A full-day conference of over 100 doctors and practice managers, including plenary and break-out sessions to develop different criteria and standards. High stakes, nerve-wracking fun!
A series of individual interviews with key stakeholders, after which I drafted up a rubric and presented it back to them in a workshop for refinement and validation. The funder was not available to take part in these processes so I met with them subsequently to present the penultimate draft and invite feedback.
During the first year of a multi-year evaluation, we focused a stakeholder engagement cycle on identifying what matters and what good looks like, culminating in rubrics which we applied in subsequent years to evaluate footprints of system change.
A couple of evaluation team members developed tentative criteria from the program’s theory of change, followed by an online meeting with stakeholders to debate and refine them.
A client developed their own strawman rubric and emailed it back and forth till the wider stakeholder group and evaluation team arrived at an agreed version.
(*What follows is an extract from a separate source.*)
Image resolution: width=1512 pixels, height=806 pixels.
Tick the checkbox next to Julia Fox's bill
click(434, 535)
At a minimum, take the time to ensure key stakeholders understand and support the approach and the basis for making judgements, even if they are not present during rubric development. The evaluation is more likely to be accepted and considered valid if all the evidence and reasoning is traceable, open to scrutiny, and linked to criteria that were developed (or at least discussed) with stakeholders at the start.
Suspend conversations about measurement
The purpose of rubrics is to describe what matters (criteria) and what good looks like (standards). They aren’t indicators. They may be quite broad descriptions of the intended functioning and effects of a program. While indicators are specific and measurable, rubrics describe the nature of performance, success, quality or value that’s intended.
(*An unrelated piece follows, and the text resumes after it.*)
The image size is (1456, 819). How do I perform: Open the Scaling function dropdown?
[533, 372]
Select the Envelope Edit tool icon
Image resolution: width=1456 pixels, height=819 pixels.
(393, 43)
This can cause a bit of discomfort for some participants, and a question is likely to arise, along the lines of “but how are you going to measure that?”
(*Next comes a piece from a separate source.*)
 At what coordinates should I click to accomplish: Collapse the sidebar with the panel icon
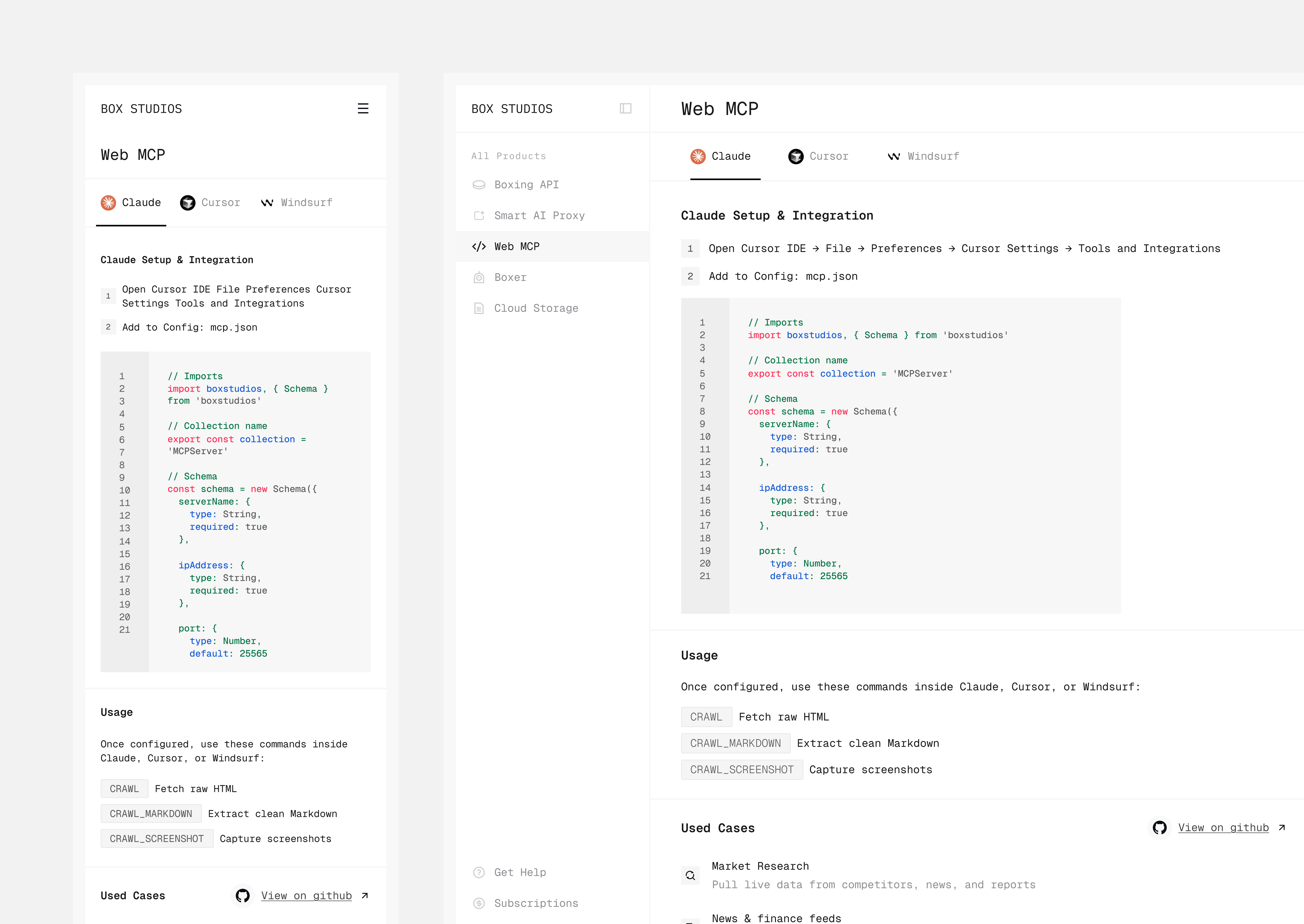pyautogui.click(x=625, y=109)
During rubric development, it’s important to 'park' conversations about evidence and measurement. After the rubrics are developed, the conversation can turn to identifying what mix of evidence is needed, and will be credible, to support the evaluation.
This is in line with a principle that’s supported in economic evaluation: Infeasibility of data collection does not mean irrelevance of data. First work out what we need to know in order to inform a judgement, then consider whether we can get that information. Any information gaps are addressed in the discussion of uncertainty.
Tailor to context
Good criteria are specifically tailored to the program – and often relate to a particular point in time (i.e. what would 'good' look like at the time of the evaluation). This means that the definitions of criteria will be different for each program. Even if you use a given set of criteria, such as the OECD DAC criteria, the generic criteria should be defined in terms that are specific to the program and context.
Keep it simple
Rubrics need to be specific enough to guide meaningful judgements, yet not over- specified to cover every contingency. Remember, you’re not writing a computer algorithm to make judgements for you. You’re not writing a piece of legislation that has to be free from loopholes. The rubric is just a guide to support transparent, focused reasoning. Rubrics don’t make evaluative judgements - people do!
Thanks Julian - a nice summary. I do love a good rubric. The comment that the content of rubrics are not indicators is a good reminder - it's really hard for time-poor providers to park this, as they often want to make best use of the data they already have or are mandated to collect.
It would be great to hear your thoughts on what is often the next step - synthesizing all this into an evaluative judgement. Not all providers I've worked with want this, but some do.